In 1960, when Chattanooga's first open-heart surgery was performed at Erlanger hospital, it took a team of 12 health professionals, a $45,000 artificial heart-pump machine and 19 blood donors who'd donated that day to keep the patient alive during surgery.
A week later, the patient was up and ready to go home, recounted Erlanger's President and CEO Jim Brexler at a Tuesday event recognizing the hospital's 50th year of providing heart care.
* Dr. Walter Puckett
* Dr. Mitchell Mutter
* Dr. Michael Zema
* Dr. Kinsman Wright
* Dr. Carol Gruver
* Dr. Chris Klugewicz
* Dr. William Blalock
* Dr. Walter Few
* Dr. David Gbadebo
* Dr. John Golding
* Dr. Michael Love
The procedure marked the start of the hospital's cardiology program, which today is undergoing a major reinvestment by hospital leaders.
"Erlanger really hadn't put the emphasis on [the cardiology program] that they are now," said Dr. Michael Love, who along with four colleagues from Cardiovascular Care Center has recently joined Erlanger's new cardiology practice.
"They've always had a great cardiac program," he said. "Now the effort is to make it a premiere cardiac center, which they've never done before. I think everybody's behind them to do it, from administration, to the board, to the employees."
Brexler introduced all the members of the hospital's adult cardiology practice, UT-Erlanger Cardiology, which now has 11 members. The practice is part of an effort to build an in-house network of specialty practices at Erlanger, which has tripled its number of employed physicians in the past three years.

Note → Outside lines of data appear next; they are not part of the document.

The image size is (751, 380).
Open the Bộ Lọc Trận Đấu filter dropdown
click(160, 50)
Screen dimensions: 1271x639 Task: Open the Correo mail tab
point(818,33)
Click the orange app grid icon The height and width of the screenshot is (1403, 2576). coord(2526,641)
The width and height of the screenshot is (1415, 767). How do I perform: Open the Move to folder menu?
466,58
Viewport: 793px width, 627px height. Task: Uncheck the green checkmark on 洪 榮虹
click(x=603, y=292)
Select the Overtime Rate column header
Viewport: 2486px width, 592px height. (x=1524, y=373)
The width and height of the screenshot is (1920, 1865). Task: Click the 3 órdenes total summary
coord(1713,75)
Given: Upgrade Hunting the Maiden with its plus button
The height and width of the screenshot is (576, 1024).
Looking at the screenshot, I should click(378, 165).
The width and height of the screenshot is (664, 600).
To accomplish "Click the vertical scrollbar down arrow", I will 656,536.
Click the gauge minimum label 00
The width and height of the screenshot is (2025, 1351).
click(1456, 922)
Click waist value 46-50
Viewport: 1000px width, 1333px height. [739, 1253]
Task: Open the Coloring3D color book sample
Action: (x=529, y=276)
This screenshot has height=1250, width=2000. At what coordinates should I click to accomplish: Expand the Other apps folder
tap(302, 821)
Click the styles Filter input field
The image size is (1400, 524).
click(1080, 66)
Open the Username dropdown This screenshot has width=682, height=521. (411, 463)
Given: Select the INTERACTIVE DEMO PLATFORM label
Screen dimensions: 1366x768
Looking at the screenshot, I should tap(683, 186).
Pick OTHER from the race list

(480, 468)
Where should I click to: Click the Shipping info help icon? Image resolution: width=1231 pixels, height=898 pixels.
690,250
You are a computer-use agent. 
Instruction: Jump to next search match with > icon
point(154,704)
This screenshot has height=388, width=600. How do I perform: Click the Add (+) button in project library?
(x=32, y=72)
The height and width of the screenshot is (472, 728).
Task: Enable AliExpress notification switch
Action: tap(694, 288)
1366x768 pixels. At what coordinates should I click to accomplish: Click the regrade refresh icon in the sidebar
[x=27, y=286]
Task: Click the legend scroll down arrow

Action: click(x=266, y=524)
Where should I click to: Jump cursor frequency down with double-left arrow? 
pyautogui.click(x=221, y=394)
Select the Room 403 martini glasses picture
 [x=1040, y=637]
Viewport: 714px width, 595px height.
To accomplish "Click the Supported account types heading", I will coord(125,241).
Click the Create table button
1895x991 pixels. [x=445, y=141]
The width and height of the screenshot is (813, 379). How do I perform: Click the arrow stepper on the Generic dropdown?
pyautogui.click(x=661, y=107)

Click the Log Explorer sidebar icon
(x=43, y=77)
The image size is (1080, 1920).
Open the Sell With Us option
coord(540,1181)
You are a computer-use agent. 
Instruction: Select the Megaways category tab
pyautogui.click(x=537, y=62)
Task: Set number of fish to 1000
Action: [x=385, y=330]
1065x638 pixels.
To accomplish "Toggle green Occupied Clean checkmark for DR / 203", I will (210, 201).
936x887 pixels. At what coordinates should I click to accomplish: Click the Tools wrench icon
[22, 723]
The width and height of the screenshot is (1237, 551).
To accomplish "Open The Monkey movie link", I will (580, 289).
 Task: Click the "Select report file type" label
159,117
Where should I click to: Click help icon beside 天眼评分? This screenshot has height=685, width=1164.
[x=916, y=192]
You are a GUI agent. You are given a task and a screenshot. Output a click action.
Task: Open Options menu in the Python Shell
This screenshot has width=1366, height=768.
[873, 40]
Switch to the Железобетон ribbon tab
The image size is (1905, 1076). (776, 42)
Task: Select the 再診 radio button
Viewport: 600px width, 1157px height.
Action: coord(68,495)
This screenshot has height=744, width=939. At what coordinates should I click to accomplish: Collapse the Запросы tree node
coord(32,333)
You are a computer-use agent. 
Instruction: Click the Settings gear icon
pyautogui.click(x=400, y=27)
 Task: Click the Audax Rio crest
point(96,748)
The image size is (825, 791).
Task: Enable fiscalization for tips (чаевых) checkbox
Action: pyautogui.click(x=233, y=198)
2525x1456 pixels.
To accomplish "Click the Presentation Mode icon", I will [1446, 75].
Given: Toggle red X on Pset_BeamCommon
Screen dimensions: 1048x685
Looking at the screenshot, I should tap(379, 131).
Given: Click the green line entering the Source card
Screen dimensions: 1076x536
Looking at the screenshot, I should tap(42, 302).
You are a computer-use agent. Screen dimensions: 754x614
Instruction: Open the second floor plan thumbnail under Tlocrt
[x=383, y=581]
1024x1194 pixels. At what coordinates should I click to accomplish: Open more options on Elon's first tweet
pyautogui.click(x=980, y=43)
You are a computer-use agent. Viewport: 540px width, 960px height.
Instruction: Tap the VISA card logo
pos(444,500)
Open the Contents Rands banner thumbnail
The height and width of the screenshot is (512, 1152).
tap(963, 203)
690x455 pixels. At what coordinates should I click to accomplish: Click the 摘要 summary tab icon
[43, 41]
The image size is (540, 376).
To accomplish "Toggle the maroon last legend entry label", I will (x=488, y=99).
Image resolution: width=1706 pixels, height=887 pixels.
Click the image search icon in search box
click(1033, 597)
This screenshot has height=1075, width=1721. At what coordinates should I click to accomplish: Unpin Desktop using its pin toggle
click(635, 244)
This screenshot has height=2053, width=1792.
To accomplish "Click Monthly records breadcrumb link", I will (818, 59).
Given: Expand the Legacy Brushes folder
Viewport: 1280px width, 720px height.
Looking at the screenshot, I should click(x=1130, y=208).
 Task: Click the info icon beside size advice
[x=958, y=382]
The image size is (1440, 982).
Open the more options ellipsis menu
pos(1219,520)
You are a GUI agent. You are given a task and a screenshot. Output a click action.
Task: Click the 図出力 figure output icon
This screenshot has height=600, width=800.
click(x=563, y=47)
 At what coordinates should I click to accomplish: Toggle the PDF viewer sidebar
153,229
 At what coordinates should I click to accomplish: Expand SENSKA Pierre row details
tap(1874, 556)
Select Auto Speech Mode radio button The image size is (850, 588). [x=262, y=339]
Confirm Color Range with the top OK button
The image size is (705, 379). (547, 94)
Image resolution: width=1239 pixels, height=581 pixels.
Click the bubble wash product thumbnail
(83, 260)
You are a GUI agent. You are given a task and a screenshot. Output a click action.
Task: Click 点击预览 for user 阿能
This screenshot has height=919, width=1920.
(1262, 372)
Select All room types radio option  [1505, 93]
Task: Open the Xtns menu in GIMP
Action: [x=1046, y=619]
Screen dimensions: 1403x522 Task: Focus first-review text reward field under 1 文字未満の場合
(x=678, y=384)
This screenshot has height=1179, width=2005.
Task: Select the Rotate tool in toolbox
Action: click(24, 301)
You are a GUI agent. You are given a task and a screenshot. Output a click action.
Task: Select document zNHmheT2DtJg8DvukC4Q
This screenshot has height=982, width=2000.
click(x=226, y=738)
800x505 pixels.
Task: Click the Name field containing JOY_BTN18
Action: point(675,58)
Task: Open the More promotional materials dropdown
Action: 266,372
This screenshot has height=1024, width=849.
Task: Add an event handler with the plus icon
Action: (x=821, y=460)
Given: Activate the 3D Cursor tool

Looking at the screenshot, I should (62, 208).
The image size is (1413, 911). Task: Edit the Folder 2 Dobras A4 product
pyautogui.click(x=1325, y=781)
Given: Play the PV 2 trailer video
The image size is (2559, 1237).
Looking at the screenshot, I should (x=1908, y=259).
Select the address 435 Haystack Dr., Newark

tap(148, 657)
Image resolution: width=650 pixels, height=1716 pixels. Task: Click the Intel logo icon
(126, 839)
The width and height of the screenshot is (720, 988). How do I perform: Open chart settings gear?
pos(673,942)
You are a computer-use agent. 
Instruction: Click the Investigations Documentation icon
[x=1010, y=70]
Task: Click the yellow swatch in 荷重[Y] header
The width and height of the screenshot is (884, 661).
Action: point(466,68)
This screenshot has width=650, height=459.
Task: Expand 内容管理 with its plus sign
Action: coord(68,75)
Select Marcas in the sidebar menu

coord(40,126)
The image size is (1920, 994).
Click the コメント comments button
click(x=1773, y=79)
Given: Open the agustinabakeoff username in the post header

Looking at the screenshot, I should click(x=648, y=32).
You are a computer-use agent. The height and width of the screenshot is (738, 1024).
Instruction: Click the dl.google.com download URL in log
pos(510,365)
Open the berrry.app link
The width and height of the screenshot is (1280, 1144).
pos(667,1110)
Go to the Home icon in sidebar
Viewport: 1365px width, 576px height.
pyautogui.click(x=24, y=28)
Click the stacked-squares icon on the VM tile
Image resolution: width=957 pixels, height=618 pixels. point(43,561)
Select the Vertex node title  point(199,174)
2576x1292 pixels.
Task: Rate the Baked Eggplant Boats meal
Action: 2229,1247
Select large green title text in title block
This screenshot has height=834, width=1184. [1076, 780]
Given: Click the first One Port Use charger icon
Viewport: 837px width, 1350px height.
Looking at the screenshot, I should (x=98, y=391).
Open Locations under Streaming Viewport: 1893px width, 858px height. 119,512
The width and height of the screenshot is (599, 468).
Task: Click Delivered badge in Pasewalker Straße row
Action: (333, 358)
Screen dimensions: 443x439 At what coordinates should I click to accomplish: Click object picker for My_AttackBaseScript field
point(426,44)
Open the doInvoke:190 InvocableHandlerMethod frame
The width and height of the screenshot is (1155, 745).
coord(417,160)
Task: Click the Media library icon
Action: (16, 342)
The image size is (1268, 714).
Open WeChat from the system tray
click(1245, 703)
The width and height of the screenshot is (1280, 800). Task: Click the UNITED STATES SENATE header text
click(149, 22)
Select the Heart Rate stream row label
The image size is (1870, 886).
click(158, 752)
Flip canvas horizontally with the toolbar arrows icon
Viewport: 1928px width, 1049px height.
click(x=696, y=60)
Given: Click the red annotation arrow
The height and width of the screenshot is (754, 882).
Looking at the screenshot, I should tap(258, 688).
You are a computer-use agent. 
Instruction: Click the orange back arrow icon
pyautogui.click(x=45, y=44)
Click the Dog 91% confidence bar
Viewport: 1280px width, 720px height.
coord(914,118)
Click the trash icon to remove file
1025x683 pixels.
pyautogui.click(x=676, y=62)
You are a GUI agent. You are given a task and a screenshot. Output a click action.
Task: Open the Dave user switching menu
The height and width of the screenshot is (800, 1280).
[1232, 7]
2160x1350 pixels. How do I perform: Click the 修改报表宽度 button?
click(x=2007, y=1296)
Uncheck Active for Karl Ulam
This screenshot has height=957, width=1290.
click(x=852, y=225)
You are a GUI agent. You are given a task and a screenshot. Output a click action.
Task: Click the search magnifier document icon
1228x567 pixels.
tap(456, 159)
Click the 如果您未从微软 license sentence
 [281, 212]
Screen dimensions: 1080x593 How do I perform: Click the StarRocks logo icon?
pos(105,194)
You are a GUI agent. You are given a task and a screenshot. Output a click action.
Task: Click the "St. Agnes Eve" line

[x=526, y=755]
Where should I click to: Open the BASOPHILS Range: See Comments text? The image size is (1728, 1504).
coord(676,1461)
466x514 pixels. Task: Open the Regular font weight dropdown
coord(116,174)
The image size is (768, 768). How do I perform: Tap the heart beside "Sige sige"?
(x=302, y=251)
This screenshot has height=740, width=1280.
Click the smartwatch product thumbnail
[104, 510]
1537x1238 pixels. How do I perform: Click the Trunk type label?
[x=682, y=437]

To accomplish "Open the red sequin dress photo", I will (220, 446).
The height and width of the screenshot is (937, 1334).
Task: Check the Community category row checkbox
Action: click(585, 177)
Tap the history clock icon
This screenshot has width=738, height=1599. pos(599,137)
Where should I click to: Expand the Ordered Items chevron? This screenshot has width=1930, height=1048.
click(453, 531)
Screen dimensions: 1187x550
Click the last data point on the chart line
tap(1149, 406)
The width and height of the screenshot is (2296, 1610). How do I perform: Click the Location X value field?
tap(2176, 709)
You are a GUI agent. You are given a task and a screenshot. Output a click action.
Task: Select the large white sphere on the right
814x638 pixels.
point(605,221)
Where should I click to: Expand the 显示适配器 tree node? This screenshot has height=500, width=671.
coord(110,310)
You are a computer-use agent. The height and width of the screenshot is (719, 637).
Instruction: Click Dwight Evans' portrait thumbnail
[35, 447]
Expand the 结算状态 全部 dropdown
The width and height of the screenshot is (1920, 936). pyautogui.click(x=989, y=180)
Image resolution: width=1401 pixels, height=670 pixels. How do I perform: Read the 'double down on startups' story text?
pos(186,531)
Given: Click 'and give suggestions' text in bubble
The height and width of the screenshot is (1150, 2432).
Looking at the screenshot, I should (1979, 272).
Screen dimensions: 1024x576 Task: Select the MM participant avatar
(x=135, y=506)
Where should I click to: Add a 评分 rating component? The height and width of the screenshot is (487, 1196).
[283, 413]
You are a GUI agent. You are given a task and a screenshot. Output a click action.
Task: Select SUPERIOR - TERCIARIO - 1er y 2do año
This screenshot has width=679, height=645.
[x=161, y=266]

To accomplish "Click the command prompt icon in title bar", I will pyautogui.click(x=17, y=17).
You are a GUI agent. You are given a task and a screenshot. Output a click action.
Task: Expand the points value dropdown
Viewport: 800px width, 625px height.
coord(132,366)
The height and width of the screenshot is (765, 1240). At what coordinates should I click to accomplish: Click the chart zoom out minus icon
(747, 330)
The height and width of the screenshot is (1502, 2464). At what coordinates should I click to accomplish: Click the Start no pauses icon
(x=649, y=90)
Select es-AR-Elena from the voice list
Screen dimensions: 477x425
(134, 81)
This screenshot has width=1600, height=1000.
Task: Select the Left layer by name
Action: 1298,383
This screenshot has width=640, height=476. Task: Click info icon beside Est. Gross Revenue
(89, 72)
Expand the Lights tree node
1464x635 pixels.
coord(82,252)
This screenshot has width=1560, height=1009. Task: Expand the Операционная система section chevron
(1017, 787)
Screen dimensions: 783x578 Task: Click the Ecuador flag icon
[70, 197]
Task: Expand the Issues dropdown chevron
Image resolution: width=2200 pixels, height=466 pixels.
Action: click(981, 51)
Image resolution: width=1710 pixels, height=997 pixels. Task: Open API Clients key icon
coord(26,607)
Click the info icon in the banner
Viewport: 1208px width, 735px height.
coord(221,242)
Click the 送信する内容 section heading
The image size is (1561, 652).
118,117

Earlier this year, hospital trustees approved $1 million to construct a space for the cardiology practice in the hospital's downtown medical mall.
On Tuesday, hospital leaders also recognized those who helped develop cardiac care here, including the late Dr. James Headrick.
His son, local thoracic surgeon Rob Headrick, noted the improbability that a city as small as Chattanooga would do open-heart surgery just a few years after the surgery was pioneered in 1955.
"The best analogy I can give is Green Bay, Wis., saying, 'We want a pro football team,'" he said.
At Tuesday's event, the hospital displayed historic cardiac equipment, including one of the country's first heart-lung machines, which was in use almost 50 years ago at Erlanger.
The machine, in pieces and covered in dirt, turned up in the basement of one of the surgeons who performed the first open-heart surgery after his wife died, Headrick said.
The hospital will make a permanent display featuring the historic equipment, said spokeswoman Pat Charles.